In the Pew survey, 40 percent of the respondents said the news media were "too critical" of America -- but 38 percent also opined that the media were "too easy" on President Bush. Americans outside the Beltway see how this White House sets a daily news agenda, and how few journalists seem to have the courage or the enterprise to defy it.

Fitzgerald leaves a bit more out of this Pew poll than he includes. The people claiming that the press is too easy on Bush are primarily Democrats -- which should come as no surprise. 47% of all respondents, though, say that press criticism of the military weakens the country's defenses, a statistic that Fitzgerald conveniently leaves out. 72% believe that the press consistently favors one political party over the other. And three-quarters of all respondents think that the press is much more concerned about pandering to its audience rather than keeping them informed.

Fitzgerald hearkens back to Watergate and My Lai in his call for greater press efforts to get the Bush administration:

For instance, this administration came to Washington determined to conduct the public's business behind closed doors with unprecedented levels of secrecy -- and it has pulled it off without much challenge from the media. It is striking how a press that so cherishes the mythology of Woodward and Bernstein uncovering the mysteries of Watergate rarely mentions that the White House 30 years later is a far more secretive place. ...

Small voices can still have an outsize impact.
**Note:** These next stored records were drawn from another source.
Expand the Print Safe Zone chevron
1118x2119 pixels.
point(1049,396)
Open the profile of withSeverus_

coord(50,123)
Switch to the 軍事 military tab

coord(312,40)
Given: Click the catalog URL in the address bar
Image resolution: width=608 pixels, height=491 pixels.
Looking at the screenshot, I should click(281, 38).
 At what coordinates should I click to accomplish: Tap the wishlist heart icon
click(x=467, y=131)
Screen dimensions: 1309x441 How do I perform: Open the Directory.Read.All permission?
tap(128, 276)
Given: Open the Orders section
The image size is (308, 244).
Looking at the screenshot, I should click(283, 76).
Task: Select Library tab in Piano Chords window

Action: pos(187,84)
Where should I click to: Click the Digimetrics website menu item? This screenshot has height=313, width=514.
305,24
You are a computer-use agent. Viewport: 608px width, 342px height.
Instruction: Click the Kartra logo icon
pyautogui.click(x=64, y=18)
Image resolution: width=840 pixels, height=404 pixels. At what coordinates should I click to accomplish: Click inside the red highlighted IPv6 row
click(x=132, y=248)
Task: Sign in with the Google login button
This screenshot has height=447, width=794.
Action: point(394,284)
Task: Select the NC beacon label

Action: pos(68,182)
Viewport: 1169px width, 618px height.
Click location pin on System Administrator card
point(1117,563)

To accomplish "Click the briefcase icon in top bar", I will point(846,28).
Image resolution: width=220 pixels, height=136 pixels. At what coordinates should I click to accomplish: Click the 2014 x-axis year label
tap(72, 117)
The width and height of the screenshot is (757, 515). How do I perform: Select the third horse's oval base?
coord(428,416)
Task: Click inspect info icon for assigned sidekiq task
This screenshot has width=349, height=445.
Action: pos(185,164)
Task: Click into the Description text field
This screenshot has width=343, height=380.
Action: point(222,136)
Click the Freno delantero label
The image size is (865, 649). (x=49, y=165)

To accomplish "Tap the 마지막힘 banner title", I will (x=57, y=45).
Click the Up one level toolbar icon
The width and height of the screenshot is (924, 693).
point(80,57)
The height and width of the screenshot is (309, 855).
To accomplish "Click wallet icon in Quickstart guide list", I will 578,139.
While big media have deployed an army of reporters and cameramen covering Iraq from the ground and from Washington, it was a journalist working alone and outside the pack, Seymour Hersh, who uncovered the abuses at Abu Ghraib military prison.

No, it was the Army that uncovered the abuses at Abu Ghraib, not Hersh. Hersh sensationalized them, but the Army had already begun its investigation long before Hersh wrote about the scandal. What Hersh did was to claim that a night shift of undisciplined idiots somehow indicted the entire American military effort, and a willing press that has decided its primary mission is to embarrass and torpedo the Bush administration followed suit.

Mostly, however, the appearance of this column in the Strib makes for amusing reading. No major daily in the US has a better track record of hysterical anti-Bush rhetoric from its editorial board than the Twin Cities' primary daily. Whether it reverses itself on issues like filibusters, or gives its blessing to Gitmo-Nazi analogies, the Strib has served at the vanguard of Bush hatred. As a result, not only have people lost confidence in the newspaper, they're cancelling it in droves. In the past month, the Strib has started to deliver papers to homes that don't subscribe in an attempt to bolster its readership numbers for advertisers. I used to see a freebie once every couple of months, usually a Sunday paper, which served as a reminder of the value of home delivery. In the last month, I have received delivery at least three times a week; last week, it was almost every day.

Do you sense desperation? I certainly do.

Fitzgerald may simply be arguing for the hair of the dog that bit the press in order to alleviate its hangover, but it's bad advice. If the media wants to win our confidence, it needs to stop advocating for its own politics and start reporting the truth. Quit using single anonymous sourcing to spread rumors and gossip, do complete research, and treat all sides fairly. That will go a long way to creating the trust that the press has abused in the 30 years since Watergate.